## Page text
◆ ◆ ◆ ◆ ◆

TWC may have to pay fees in connection with its cable modem service.
Local franchising authorities generally require cable operators to pay a franchise fee of five percent of revenue, which cable
operators collect in turn from their subscribers. TWC has taken the position that under the Communications Act, local franchising
authorities are allowed to impose a franchise fee only on revenue from “cable services. Following the FCC’s March 2002 determination
that cable modem service does not constitute a “cable service, TWC and most other multiple system operators stopped collecting and
paying franchise fees on cable modem revenue.
The FCC has initiated a rulemaking proceeding to explore the consequences of its March 2002 order. If either the FCC or a court
were to determine that, despite the March 2002 order, TWC is required to pay franchise fees on cable modem revenue, TWC’s franchise
fee burden could increase going forward. TWC would be permitted to collect those increased fees from its subscribers, but doing so could
impair its competitive position as compared to high-speed data service providers who are not required to collect and pay franchise fees.
TWC could also become liable for franchise fees back to the time TWC stopped paying them. TWC may not be able to recover those fees
from subscribers. Most courts interpreting the rules, including several instances involving TWC, have determined that cable operators are
not required to pay these fees on cable modem service.

◆ ◆ ◆ ◆ ◆

## Raw data
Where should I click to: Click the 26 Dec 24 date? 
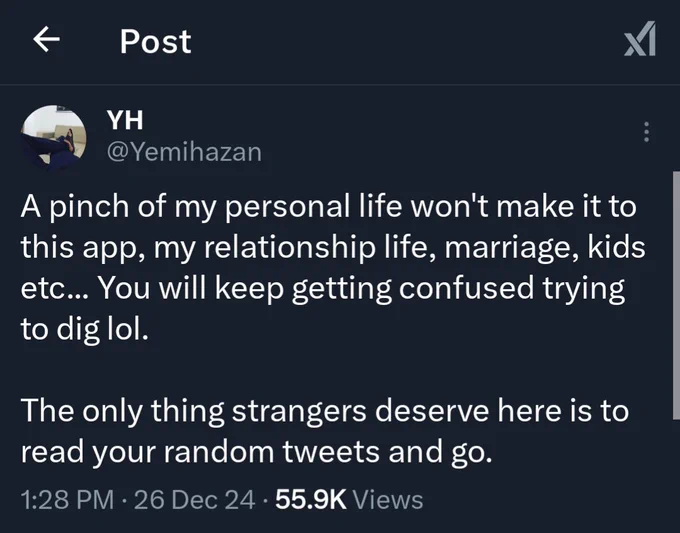pyautogui.click(x=194, y=499)
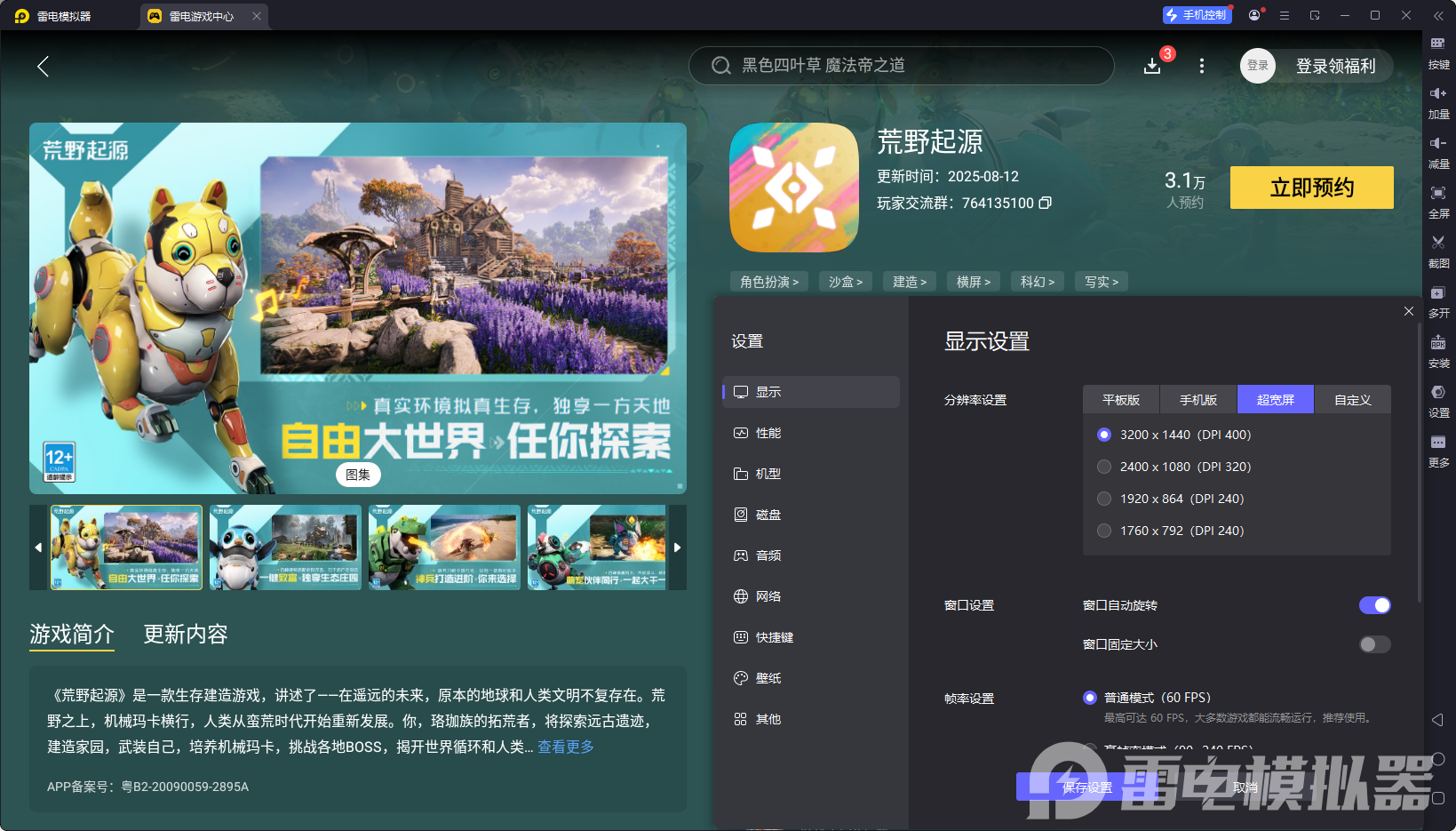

◆ ◆ ◆ ◆ ◆

According to the franchise fee text, what franchise fee do local franchising authorities generally require cable operators to pay? The data comes from a separate source.

Five percent of revenue.